JB: But I think it’s exactly the point you address. So in the conventional RECIST evaluation the tumour is only classified as a responder if the tumour shrinks. You say this yourself, in the CT scans the tumour did not shrink but on the pathological side we got the less extent viable tumour cells, so pathological complete response, no viable tumour cells at the end. I think this needs time. Two cycles, six weeks, it’s obvious that the body itself cannot eliminate the tumour and also the necrotic tumour cells by that time.
JP: That’s a good point. Finally, two minutes to review the lenvatinib + cabozantinib study because this is a pragmatic study from the clinical point of view. Viktor, do you want to review that?
VG: Yes, I can do, sure. Basically, when it comes to second-line treatment our treatment recommendations is TKI. We don’t really have a winning strategy, we just recommend any TKI because we don’t know because there is not enough data to really support one to be preferred over the other. So with the lenvatinib cabozantinib study we have seen a randomised phase II design. It’s a rather small study, about 90 patients, comparing lenvatinib + everolimus, so a combination, versus cabozantinib. Lenvatinib + everolimus was outperforming cabozantinib in terms of its efficacy and in terms of toxicity. So you have the benefit, you have more punch, but there is also more toxicity, more risk. I think that’s the thing where we are, so now we know it for real I think that was the impression that we had also from the previous studies but you could not do the formal comparison. So is it informative for clinical practice? I think so, I think it is because…
JP: It depends on the patients that you have in front of you.
VG: Right.
LA: But bearing in mind it’s a phase II so it’s not like a large phase III. As you say, it’s 45 patients -ish per arm and it’s winning both on progression free survival and response rate. Of course not overall survival in this sample size. So I agree with you, it’s informative. Is it a definite answer? It's not a phase III.

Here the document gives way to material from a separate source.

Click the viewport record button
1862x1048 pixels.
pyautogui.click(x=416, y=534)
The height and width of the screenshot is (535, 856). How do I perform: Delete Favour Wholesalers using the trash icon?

JB: If you remember the old data from the HOPE-201 trial which was also lenvatinib plus everolimus in that setting, we already knew that PFS is prolonged in the range of this 15 months and we did not know how this regimen, this combination, behaves if patients have been IO pre-treated in the first-line setting. So it confirmed these results. I agree, phase II setting, smaller numbers, but it’s still confirming that it’s… It’s also confirming what we have seen in the CaboPoint trial around [??] that in the IO pre-treated patients the TKI shows activity.
LA: Absolutely.
JP: Well, I don’t have more time to continue with the discussions. I would like to say thank you, all of you, for the fantastic discussion in kidney cancer. Thanks to ecancer for organising this debate and thank you all of you for being here. Thank you.